= Data records =
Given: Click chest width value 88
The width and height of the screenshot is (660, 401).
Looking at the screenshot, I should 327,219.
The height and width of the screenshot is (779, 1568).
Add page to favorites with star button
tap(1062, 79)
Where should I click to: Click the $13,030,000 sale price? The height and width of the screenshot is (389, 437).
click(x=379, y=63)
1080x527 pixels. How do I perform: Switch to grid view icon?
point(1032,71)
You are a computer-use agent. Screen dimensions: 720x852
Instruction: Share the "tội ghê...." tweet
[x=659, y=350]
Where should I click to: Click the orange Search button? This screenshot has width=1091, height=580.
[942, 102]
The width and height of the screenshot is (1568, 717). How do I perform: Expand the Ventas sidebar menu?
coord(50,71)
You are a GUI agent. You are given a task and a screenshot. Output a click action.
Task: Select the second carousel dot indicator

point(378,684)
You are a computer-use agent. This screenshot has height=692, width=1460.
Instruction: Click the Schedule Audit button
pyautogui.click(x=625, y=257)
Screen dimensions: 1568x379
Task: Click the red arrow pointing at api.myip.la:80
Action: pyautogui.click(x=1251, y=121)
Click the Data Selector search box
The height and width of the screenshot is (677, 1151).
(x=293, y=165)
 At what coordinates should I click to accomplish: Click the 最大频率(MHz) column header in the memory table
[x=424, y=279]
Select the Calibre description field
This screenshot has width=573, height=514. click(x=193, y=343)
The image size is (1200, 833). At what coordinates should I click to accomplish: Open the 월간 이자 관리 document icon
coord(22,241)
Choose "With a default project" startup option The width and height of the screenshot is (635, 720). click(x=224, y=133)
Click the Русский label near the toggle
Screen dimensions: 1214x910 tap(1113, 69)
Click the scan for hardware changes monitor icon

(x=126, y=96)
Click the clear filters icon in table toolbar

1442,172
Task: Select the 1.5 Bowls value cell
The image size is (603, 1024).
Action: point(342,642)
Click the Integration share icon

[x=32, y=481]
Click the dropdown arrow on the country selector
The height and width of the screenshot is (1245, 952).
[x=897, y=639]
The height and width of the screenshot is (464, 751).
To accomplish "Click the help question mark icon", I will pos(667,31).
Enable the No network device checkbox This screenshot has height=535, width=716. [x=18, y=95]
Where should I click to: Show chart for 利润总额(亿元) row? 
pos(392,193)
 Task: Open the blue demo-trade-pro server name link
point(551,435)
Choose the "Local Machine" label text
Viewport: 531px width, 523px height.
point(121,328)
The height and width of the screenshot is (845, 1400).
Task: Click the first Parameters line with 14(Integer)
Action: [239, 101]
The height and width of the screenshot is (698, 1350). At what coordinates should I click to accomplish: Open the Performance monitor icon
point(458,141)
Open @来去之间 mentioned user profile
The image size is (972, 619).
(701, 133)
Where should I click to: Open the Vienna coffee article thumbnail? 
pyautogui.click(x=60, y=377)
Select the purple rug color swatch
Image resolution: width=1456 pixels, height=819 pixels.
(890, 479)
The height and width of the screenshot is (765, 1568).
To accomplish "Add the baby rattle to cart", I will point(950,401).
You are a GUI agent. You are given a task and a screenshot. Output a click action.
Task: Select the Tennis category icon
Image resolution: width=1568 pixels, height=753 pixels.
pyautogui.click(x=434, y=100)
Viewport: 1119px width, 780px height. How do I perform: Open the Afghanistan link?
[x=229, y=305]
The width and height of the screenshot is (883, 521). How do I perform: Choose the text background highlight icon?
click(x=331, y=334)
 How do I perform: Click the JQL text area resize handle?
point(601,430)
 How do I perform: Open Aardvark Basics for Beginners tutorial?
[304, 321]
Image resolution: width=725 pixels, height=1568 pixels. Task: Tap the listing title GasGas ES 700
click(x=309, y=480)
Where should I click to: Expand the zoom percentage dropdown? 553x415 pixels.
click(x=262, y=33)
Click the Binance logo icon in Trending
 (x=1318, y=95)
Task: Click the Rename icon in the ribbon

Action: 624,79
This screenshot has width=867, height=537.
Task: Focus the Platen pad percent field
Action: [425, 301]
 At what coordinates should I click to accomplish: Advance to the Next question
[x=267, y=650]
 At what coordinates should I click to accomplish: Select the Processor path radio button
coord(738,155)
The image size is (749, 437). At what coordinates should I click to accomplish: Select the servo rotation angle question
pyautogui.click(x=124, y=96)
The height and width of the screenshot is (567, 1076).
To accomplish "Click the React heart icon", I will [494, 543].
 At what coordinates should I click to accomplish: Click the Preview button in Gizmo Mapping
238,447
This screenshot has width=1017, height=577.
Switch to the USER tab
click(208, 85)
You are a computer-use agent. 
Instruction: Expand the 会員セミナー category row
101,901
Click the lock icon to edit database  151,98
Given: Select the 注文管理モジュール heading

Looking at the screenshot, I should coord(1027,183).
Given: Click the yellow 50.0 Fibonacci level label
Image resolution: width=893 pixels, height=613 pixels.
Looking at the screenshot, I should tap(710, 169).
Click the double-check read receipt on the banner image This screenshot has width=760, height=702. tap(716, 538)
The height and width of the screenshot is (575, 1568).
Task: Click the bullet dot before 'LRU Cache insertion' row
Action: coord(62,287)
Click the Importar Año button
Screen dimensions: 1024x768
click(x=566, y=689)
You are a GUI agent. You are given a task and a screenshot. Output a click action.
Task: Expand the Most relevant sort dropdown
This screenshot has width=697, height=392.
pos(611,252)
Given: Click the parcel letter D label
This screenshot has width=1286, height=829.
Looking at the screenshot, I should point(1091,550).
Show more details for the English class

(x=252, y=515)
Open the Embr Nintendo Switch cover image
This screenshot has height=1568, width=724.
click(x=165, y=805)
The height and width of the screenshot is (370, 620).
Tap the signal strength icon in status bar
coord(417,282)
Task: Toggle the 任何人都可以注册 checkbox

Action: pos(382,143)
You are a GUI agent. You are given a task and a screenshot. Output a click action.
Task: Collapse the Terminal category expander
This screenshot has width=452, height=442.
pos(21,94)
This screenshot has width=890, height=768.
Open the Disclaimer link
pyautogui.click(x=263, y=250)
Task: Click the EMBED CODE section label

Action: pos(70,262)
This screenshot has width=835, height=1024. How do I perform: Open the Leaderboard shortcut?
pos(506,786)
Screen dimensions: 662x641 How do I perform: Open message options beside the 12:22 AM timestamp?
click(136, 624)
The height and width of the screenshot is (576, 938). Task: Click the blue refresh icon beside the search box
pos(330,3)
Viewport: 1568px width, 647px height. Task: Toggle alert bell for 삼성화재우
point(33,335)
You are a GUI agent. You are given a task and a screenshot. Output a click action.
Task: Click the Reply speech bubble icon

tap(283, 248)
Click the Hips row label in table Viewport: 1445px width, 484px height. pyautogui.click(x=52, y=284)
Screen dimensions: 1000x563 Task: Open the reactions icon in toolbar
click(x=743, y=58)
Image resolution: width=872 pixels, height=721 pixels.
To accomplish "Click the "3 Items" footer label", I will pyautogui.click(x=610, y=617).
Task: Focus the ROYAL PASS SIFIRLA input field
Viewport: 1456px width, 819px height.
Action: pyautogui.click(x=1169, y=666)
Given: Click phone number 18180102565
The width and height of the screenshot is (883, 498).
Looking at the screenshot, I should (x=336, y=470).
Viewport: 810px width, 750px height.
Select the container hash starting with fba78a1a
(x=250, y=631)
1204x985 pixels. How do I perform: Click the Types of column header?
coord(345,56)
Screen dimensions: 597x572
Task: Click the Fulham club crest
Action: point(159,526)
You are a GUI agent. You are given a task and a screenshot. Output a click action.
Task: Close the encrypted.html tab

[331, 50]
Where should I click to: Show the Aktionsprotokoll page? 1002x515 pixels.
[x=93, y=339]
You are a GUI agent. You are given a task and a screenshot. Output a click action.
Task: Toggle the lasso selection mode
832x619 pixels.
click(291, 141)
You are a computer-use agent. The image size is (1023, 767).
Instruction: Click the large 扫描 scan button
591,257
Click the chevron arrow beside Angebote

= Work instruction =
Tell how many lines of the records above hold "computer", giving the number and nothing else.

= Output below =
4